The role of systemic corticosteroids in the treatment of HLIM remains debated [2, 43, 57, 58]. Animal studies have shown that high dose methylprednisolone improves photoreceptor survival following laser injury to the retina. However, case reports of HLIM in humans have been associated with mixed results [2, 4, 10, 39, 59,60,61]. It has been postulated that steroid therapy may mitigate the inflammatory response caused by free radical formation and also reduces pigment migration induced by the laser, thereby hastening recovery and improving outcomes [2, 43, 57, 59]. Despite the theoretical benefit of corticosteroids, treatment regimens and results vary in practice and positive outcomes remain confounded by the natural course of HLIM, which usually shows improvement with observation alone [4, 10, 37, 53].

Behavioural or psychiatric comorbidities may play a role in the occurrence of self-inflicted HLIM [1, 3, 7, 21, 38, 40, 44]. It has been proposed that those with ADHD and autism spectrum disorders (ASD) are at increased risk [3]. With marked impulsivity, a defining feature of ADHD, patients are thought to be more likely to engage in self-injurious behaviour (SIB) [3, 62]. Similarly, self-inflicted harm occurs frequently in patients with ASD [3]. The proclivity of patients with these diagnoses toward SIB likely predisposes them to HLIM if given access to high power lasers [3]. In our case, the patient presented with a diagnosis of ADHD and recent withdrawal of treatment medication possibly contributing to SIB and HLIM. The difficulty in extracting a confirmed history of exposure has been related to factitious disorder and is a further psychological consideration that can make diagnosis challenging [7]. The contribution of psychiatric comorbidities to HLIM remains understudied and under-recognised in the literature.

In summary, this report describes a case of HLIM in a paediatric patient who presented with clinical and imaging features resembling inflammatory placoid disease.
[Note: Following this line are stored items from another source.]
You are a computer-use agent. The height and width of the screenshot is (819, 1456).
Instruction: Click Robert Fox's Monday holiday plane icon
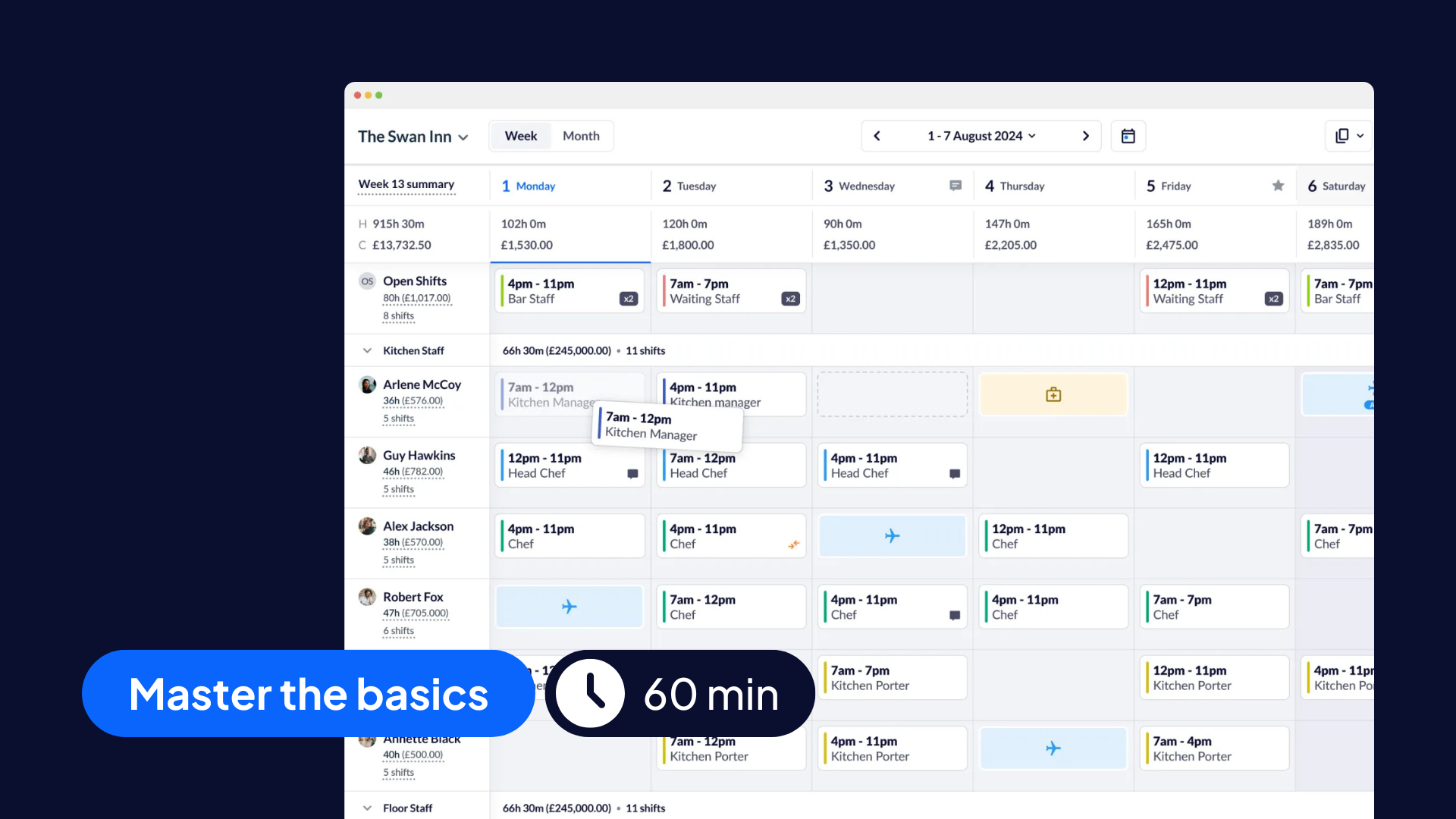click(569, 607)
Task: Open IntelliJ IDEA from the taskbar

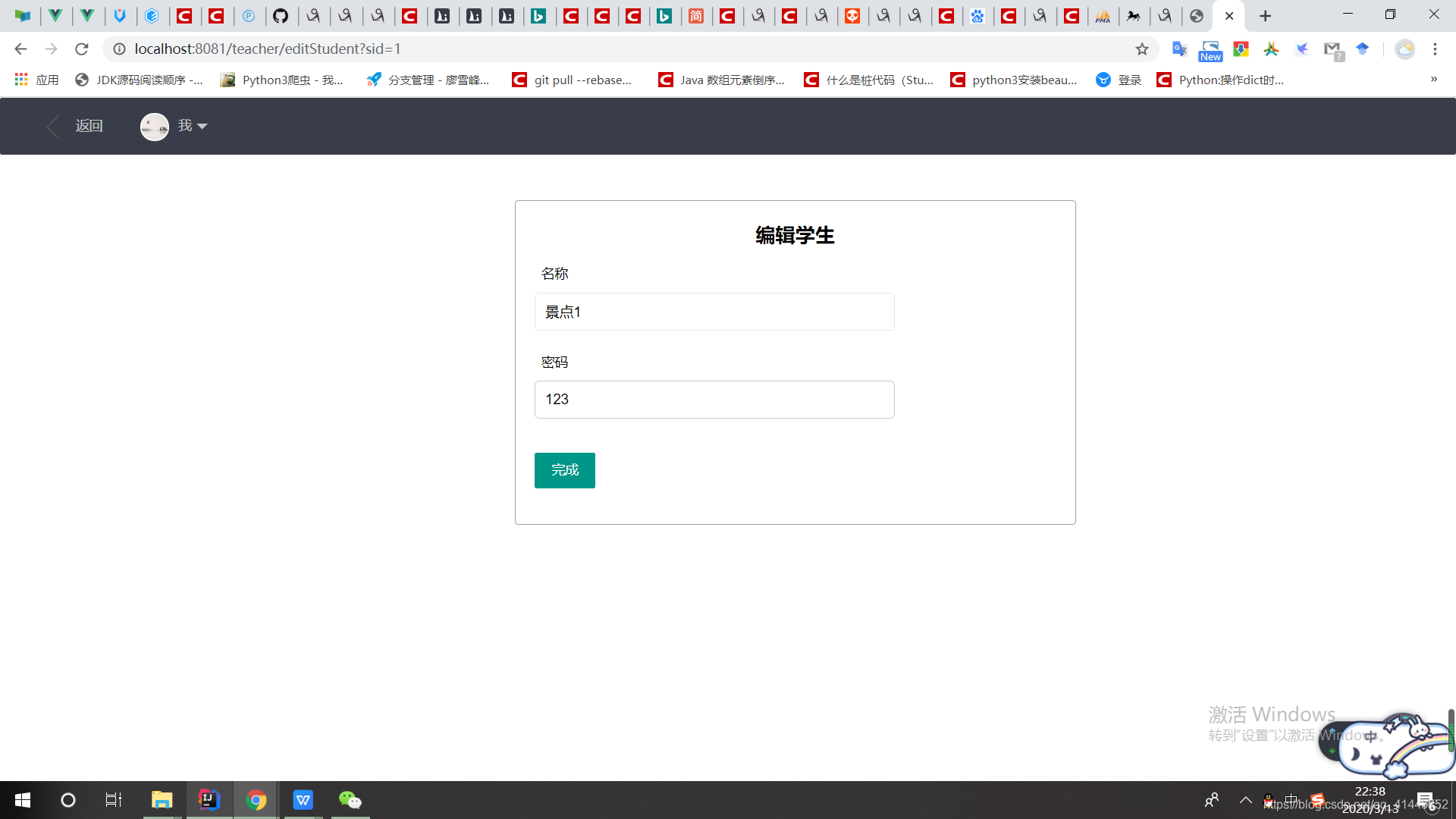Action: pyautogui.click(x=209, y=799)
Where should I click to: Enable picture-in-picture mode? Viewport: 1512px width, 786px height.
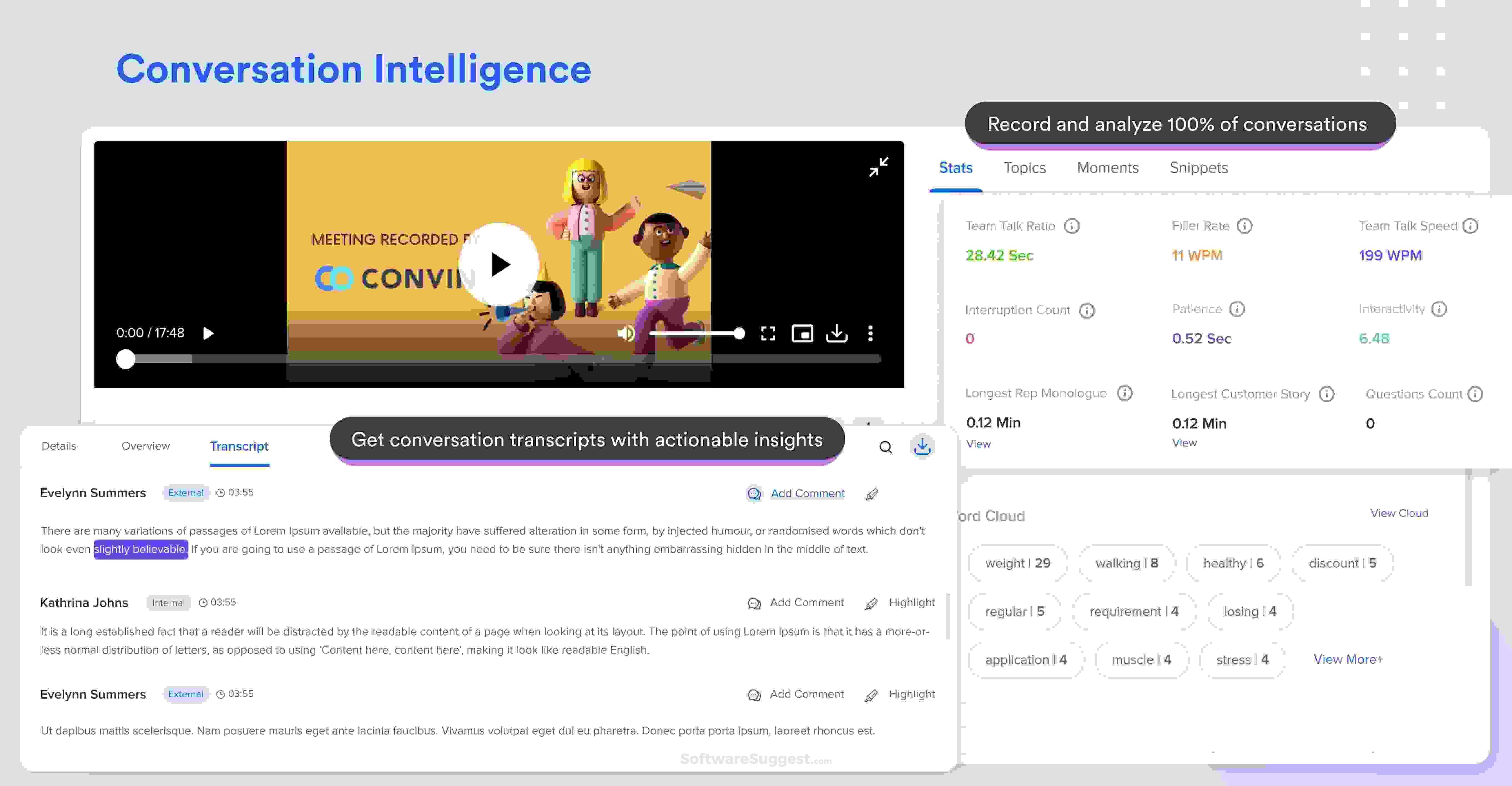(802, 333)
This study provides further evidence that ocular damage from handheld lasers extends beyond the outer retina and causes CC injury. Consequently, secondary CNV formation may occur due to inner choroidal ischaemia. OCT angiography may provide an important practical tool to identify choroidal ischaemia and CNV formation and together with OCT and FAF and FA, is critical to accurately diagnose HLIM and its masquerade presentations, monitor progression and response to therapy, and provide prognostication. With a rising incidence of HLIM cases and easy accessibility to high-powered handheld lasers via the internet, immediate recognition of HLIM is crucial to avert continuing retinal and choroidal damage and prevent blindness.